WORK INSTRUCTION A: Rewrite the paragraph of the biography of Florence Agnes Ross that begins "The rest of her life she devoted to painting" as a short bulleted list that keeps its main facts.
WORK INSTRUCTION B: According to the biography of Florence Agnes Ross below, in what year did she return to Ireland after her time abroad?
WORK INSTRUCTION C:
Using the biography of Florence Agnes Ross below, decide whether each statement agrees with it. Answer yes or no, and quote the deciding words.
(i) She exhibited at the Watercolour Society of Ireland from 1927 to 1948.
(ii) She went to Tonga to work as a doctor.
(iii) Her final home was in Greystones.

SELECTED PASSAGE:
Born: 6 December 1870, Ireland (assumed)
Died: 10 July 1949
Country most active: Ireland
Also known as: NA
This biography is republished from The Dictionary of Irish Biography and was written by Bridget Hourican. Shared by permission in line with Creative Commons ‘Attribution’ (CC BY) licencing.
Ross, Florence Agnes (1870–1949), artist, was born 6 December 1870 in Ulster, youngest of the three children of the Rev. William Steward Ross and Agnes Ross (née Traill). Soon after her birth, the family moved from the North to live with their maternal grandmother, Mrs Annie Traill, at 3 Orwell Park, Rathgar, Dublin. Another daughter of Mrs Traill, the widowed Mrs Kathleen Synge, lived with her family, next door at 4 Orwell Park. Florence and her cousin, John Millington Synge, were close childhood companions who shared an interest in natural history and kept a communal notebook, where they would write up their observations and draw animals. Synge recorded in his autobiography his calf-love for his cousin in what he described as the happiest period of his life. When they grew up they were less close, although Florence and Synge’s sister were the only attendants at his graduation from TCD. Florence went to live with the Synges, now in Kingstown (Dún Laoghaire), Co. Dublin, in December 1891, after the death of her mother, and spent many summers with them at Castle Kevin, Annamoe, Co. Wicklow, where she sketched. In 1895 she went out to Tonga in the Friendly Islands to act as housekeeper to her brother, a doctor. After eleven years abroad, which included visits to New Zealand, to Australia, and to cousins in Argentina, she returned to Ireland in 1906.
The rest of her life she devoted to painting, mostly watercolours and landscapes. Her most frequent inspiration was Wicklow, where she spent much time with her cousin Elizabeth Synge, but she also went on painting expeditions to Antrim, Donegal, Dublin, Galway, and Kerry. On the Great Blasket she sketched the ‘king’s house’ in which Synge had stayed. From 1927 to 1948 she exhibited at the Watercolour Society of Ireland, showing a total of about ninety paintings, which were typically priced between £3 and £4. The Belfast Art Society and the Ulster Academy of Arts also displayed her pictures, and she exhibited eight paintings at the RHA between 1929 and 1938. Her works were invariably landscapes, often with buildings in them. During these years she moved between Greystones, Co. Wicklow; Clonlea, Enniskerry; and various addresses in Dublin. She ran a sketching club near Glendalough. Her final home was in Blackrock, Co. Dublin. She died 10 July 1949 at the Royal City of Dublin hospital.
She has received little critical attention; however, examples of her work can be found in the South Tipperary county museum and art gallery, Dublin City Gallery The Hugh Lane, and the Waterford municipal collection.

(Dataset items)
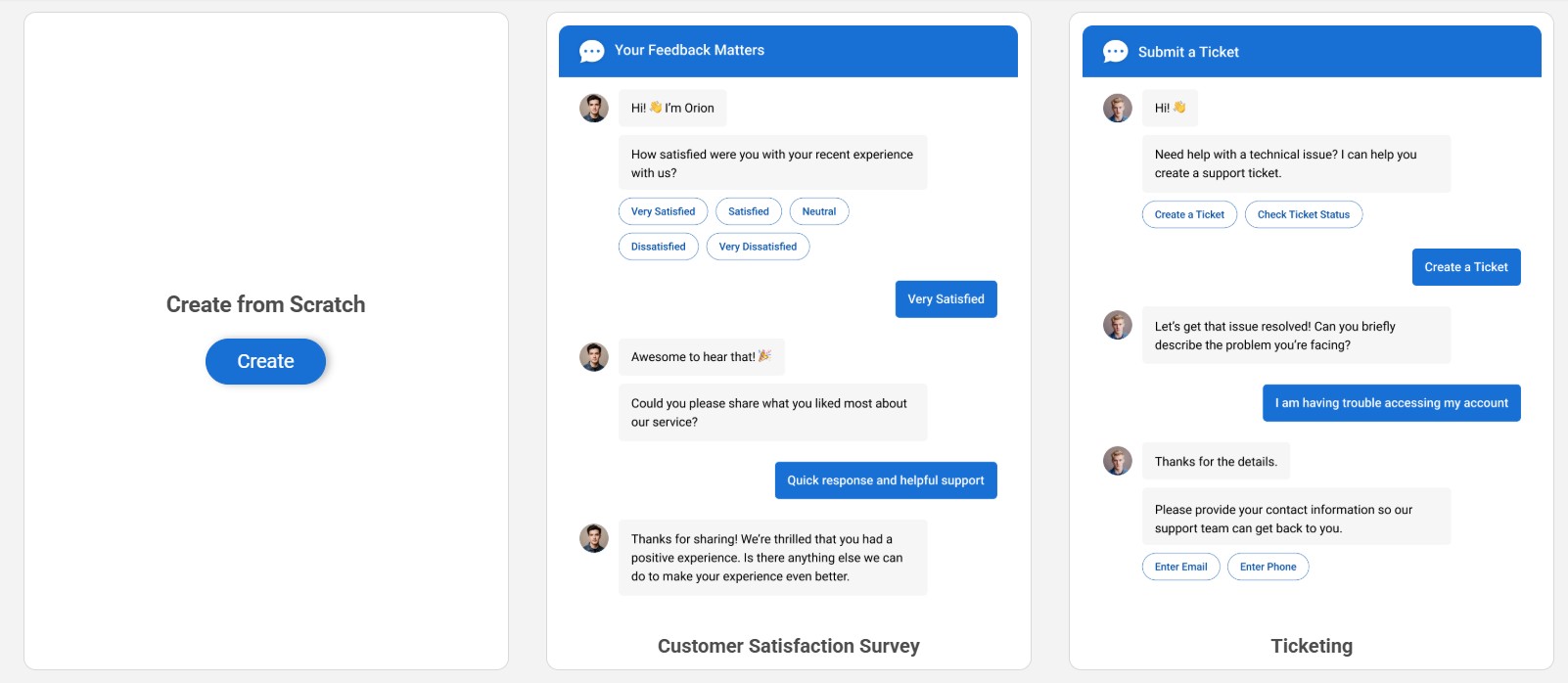The width and height of the screenshot is (1568, 683).
Task: Open the Customer Satisfaction Survey template
Action: pyautogui.click(x=789, y=646)
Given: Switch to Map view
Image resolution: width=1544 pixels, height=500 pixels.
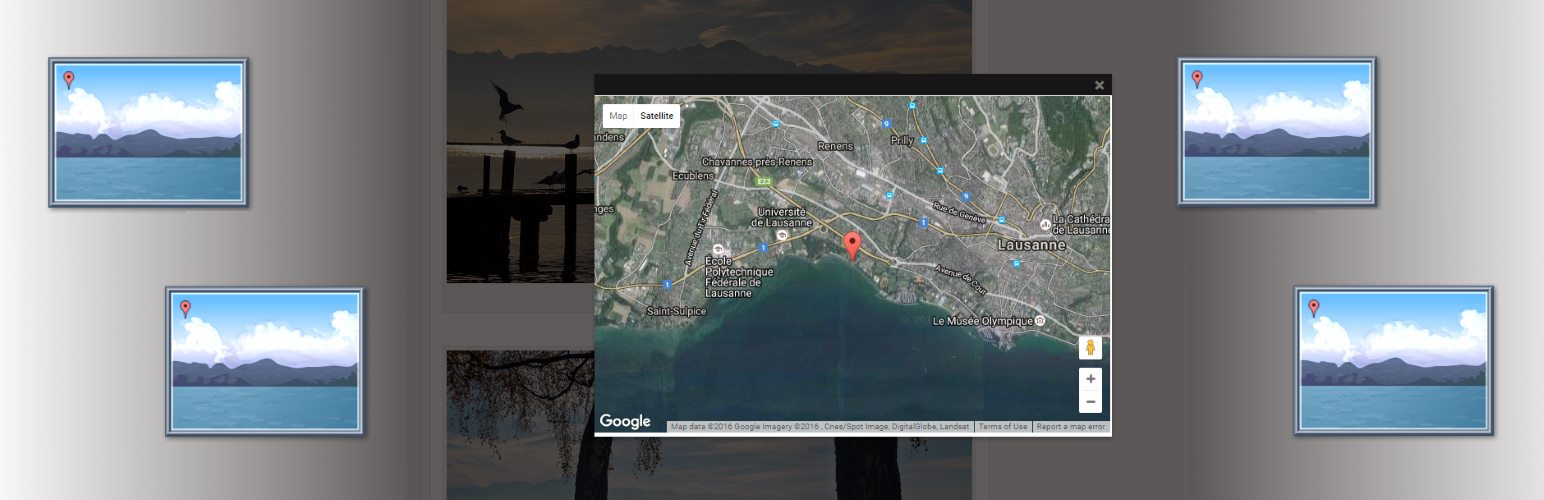Looking at the screenshot, I should pyautogui.click(x=618, y=116).
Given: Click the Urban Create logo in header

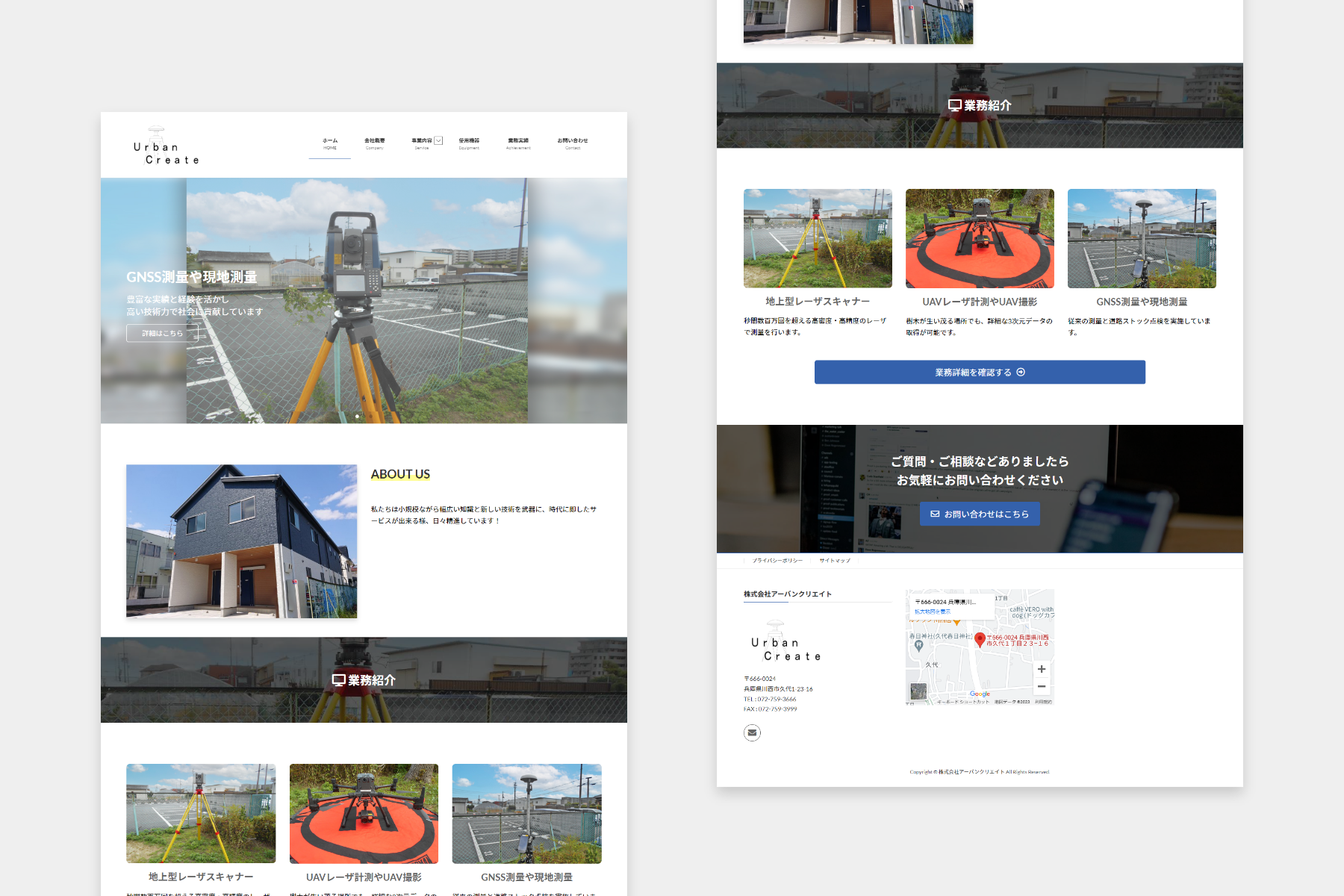Looking at the screenshot, I should tap(166, 147).
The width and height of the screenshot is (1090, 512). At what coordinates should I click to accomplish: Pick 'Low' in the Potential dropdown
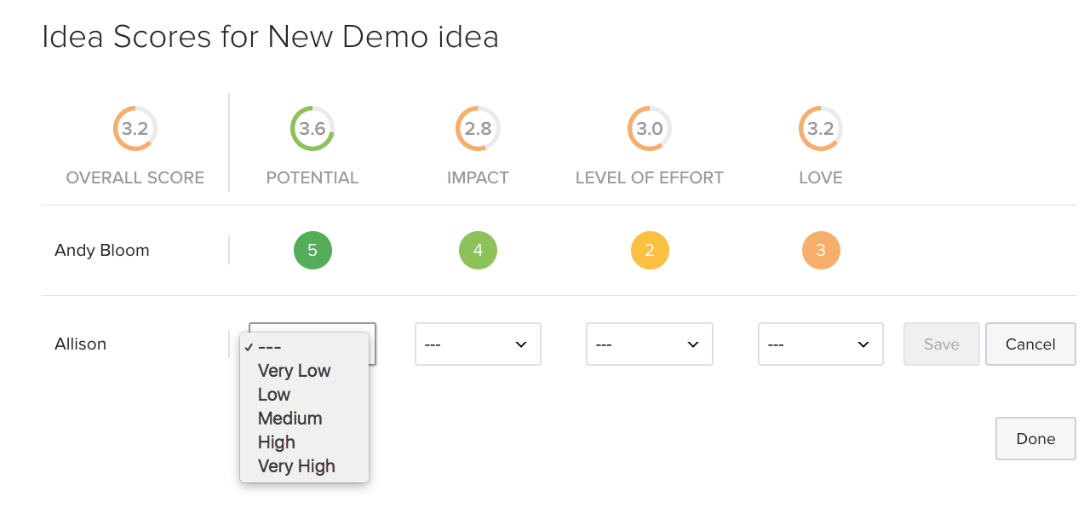point(274,395)
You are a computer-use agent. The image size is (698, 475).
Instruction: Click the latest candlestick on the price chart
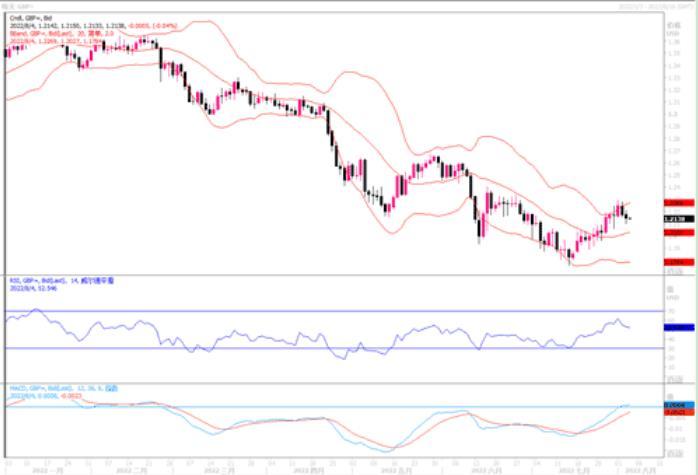(629, 217)
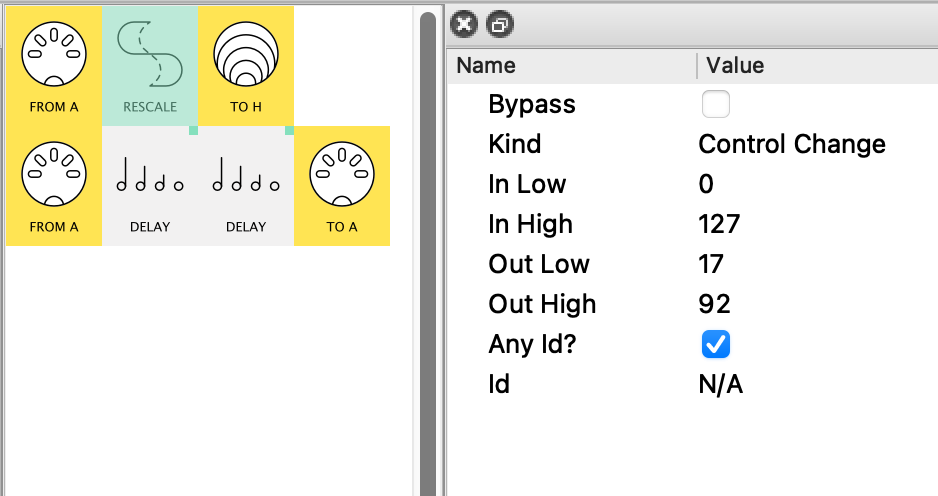Click the In Low value 0
This screenshot has width=938, height=496.
706,184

SOLUTION A:
- Painted for the rest of her life, mostly watercolor landscapes, often with buildings in them.
- Found her most frequent inspiration in Wicklow, where she spent much time with her cousin Elizabeth Synge. She also painted in Antrim, Donegal, Dublin, Galway, and Kerry.
- Sketched the "king's house" on the Great Blasket, where Synge had stayed.
- Exhibited about ninety paintings at the Watercolour Society of Ireland from 1927 to 1948, typically priced between £3 and £4.
- Had pictures shown by the Belfast Art Society and the Ulster Academy of Arts, and exhibited eight paintings at the RHA between 1929 and 1938.
- Lived in Greystones, Co. Wicklow; Clonlea, Enniskerry; and various addresses in Dublin. She ran a sketching club near Glendalough.
- Had her final home in Blackrock, Co. Dublin. She died on 10 July 1949 at the Royal City of Dublin hospital.

SOLUTION B: 1906

SOLUTION C:
(i) Yes: "From 1927 to 1948 she exhibited at the Watercolour Society of Ireland"
(ii) No: "to act as housekeeper to her brother, a doctor"
(iii) No: "Her final home was in Blackrock, Co. Dublin."